Diplomacia brasileira confirma que ‘Hezbollah’ tem atividade na América do Sul

Diplomacia brasileira confirma que ‘Hezbollah’ tem atividade na América do Sul

20 de Julho, 2019 0 Por Carlos Joaquim
O secretário-geral das Relações Exteriores do Brasil, Otávio Brandelli, confirmou à Lusa que o ‘Hezbollah’ tem atividade terrorista na América do Sul e destacou que Brasil, Argentina e Paraguai vão atuar com os Estados Unidos para combaterem atividades que financiam o terrorismo.
“Há atividade do ‘Hezbollah’ na região. Isso é um dado da realidade”, confirmou à Lusa Otávio Brandelli, chefe do Itamaraty, palácio da diplomacia brasileira.

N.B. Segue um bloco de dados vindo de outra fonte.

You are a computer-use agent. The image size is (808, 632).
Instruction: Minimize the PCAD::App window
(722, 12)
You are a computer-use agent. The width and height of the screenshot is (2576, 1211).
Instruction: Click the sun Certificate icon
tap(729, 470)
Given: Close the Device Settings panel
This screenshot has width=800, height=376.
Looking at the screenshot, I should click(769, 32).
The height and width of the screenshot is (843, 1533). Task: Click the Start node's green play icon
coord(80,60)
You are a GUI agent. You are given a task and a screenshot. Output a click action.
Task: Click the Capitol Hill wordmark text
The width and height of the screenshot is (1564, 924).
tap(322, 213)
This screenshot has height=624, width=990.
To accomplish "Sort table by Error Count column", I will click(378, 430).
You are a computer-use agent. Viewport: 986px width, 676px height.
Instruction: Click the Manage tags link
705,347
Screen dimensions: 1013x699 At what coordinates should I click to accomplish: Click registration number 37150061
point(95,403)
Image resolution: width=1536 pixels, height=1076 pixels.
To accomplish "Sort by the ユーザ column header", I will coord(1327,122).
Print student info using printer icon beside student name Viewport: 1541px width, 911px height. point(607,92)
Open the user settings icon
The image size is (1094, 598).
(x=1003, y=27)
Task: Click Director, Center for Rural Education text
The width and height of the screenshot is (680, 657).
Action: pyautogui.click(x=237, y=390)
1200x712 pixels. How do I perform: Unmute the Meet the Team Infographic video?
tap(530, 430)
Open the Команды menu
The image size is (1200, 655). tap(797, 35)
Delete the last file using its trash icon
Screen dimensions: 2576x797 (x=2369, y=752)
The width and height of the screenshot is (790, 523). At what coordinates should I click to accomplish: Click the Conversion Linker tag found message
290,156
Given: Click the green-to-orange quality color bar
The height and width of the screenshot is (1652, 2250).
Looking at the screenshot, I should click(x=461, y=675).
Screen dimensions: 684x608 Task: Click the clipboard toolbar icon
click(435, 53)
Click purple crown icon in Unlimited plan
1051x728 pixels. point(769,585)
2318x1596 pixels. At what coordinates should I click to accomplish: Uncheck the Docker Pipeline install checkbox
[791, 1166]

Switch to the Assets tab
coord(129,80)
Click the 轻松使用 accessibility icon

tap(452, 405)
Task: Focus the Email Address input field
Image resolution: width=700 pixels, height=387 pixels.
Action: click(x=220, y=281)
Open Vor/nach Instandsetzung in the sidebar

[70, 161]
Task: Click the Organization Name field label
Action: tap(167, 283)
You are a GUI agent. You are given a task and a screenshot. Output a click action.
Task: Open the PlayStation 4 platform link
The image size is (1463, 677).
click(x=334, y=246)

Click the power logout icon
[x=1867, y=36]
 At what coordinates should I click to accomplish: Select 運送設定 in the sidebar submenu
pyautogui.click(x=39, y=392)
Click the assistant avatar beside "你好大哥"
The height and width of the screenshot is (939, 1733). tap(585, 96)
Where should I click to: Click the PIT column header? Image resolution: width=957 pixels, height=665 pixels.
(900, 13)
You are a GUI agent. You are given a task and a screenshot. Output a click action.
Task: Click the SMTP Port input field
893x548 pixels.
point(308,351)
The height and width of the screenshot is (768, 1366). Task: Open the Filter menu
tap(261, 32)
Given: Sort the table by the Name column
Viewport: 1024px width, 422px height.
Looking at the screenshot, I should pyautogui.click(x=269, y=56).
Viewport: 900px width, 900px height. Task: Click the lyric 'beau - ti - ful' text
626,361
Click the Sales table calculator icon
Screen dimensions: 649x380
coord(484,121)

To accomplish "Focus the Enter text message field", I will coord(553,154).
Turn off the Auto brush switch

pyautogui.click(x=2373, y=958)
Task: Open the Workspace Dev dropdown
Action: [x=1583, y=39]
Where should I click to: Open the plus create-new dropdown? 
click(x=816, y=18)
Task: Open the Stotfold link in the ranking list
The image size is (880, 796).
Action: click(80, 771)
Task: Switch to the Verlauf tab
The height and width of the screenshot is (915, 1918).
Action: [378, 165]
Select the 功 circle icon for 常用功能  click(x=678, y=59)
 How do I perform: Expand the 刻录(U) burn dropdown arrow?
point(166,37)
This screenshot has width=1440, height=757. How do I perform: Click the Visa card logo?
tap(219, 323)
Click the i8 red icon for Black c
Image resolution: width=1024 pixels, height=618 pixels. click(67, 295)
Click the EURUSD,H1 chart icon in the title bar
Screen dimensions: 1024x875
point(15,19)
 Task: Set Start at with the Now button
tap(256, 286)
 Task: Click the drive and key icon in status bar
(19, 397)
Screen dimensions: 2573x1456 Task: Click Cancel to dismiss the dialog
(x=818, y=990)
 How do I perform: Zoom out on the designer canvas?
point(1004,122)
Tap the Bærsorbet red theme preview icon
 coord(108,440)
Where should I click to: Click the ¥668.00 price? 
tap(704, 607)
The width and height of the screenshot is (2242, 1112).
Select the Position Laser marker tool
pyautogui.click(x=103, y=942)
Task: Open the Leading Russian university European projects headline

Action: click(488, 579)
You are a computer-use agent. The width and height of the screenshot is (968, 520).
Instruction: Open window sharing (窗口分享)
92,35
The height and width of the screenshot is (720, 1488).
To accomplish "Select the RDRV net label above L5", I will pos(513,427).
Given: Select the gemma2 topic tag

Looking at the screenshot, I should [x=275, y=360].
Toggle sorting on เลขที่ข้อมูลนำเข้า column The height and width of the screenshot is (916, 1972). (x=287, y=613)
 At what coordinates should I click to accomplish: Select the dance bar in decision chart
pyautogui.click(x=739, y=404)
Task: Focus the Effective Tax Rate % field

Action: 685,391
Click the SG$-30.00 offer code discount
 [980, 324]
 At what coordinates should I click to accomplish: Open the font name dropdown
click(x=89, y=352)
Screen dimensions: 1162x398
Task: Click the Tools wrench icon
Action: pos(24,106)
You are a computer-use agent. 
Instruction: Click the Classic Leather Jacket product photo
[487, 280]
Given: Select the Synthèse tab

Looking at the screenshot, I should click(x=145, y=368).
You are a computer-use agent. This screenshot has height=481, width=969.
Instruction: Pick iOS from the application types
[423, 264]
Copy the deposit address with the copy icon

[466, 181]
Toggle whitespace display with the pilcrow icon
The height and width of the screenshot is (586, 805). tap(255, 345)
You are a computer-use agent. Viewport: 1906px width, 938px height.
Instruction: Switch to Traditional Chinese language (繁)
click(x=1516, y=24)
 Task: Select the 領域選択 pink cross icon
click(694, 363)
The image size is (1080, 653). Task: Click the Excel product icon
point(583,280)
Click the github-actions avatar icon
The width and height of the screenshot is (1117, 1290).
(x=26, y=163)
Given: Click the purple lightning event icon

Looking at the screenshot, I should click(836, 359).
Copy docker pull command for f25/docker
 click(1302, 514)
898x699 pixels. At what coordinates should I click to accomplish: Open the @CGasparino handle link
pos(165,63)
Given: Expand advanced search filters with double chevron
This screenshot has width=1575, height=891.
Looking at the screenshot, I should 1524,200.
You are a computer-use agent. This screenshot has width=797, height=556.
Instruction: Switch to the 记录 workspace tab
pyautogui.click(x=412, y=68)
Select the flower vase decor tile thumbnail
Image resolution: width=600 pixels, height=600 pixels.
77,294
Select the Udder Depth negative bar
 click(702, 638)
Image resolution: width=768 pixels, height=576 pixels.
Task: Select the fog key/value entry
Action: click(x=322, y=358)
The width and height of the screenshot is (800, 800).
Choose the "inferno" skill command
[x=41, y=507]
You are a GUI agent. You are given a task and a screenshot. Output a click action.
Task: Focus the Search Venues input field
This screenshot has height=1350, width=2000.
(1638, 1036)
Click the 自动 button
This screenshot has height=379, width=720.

Brandelli participou em Buenos Aires da Segunda Conferência Ministerial Hemisférica de Luta contra o Terrorismo em substituição ao ministro dos Negócios Estrangeiros do Brasil, Ernesto Araújo, quem se deslocou a Cabo Verde para uma reunião da Comunidade dos Países de Língua Portuguesa.
“O Brasil juntou-se à declaração da Conferência na qual se reconhece que há atividades do Hezbollah na América do Sul. Não queremos que o hemisfério seja um espaço para ação de logística, de financiamento ou de atividades operacionais de qualquer grupo terrorista”, explicou Brandelli.
Durante o encontro, Brasil, Argentina e Paraguai, com o apoio dos Estados Unidos, estabeleceram um mecanismo de segurança regional para a coordenação dos esforços na luta contra as atividades ilícitas na região e contra as suas vinculações com o crime transnacional e financiamento do terrorismo.
O mecanismo prevê reuniões semestrais, sendo a primeira, antes do final deste ano, em Assunção no Paraguai.
“É um mecanismo de cooperação no modelo 3 + 1. Ou seja: Brasil, Argentina e Paraguai + Estados Unidos. O mecanismo já existia, mas não se reunia mais. Agora foi relançado”, anunciou Brandelli.
Autoridades dos Estados Unidos afirmam que o Hezbollah opera na Tríplice Fronteira entre Argentina, Brasil e Paraguai, onde uma economia ilícita em torno do contrabando e dos tráficos de drogas e de armas financiaria operações do movimento xiita noutras partes do mundo.
A reunião em Buenos Aires aconteceu em sintonia com a decisão argentina de declarar a organização xiita pró-iraniana Hezbollah como grupo terrorista, um pedido dos Estados Unidos e de Israel, países com os quais a Argentina tem interesses estratégicos, assim como o Brasil.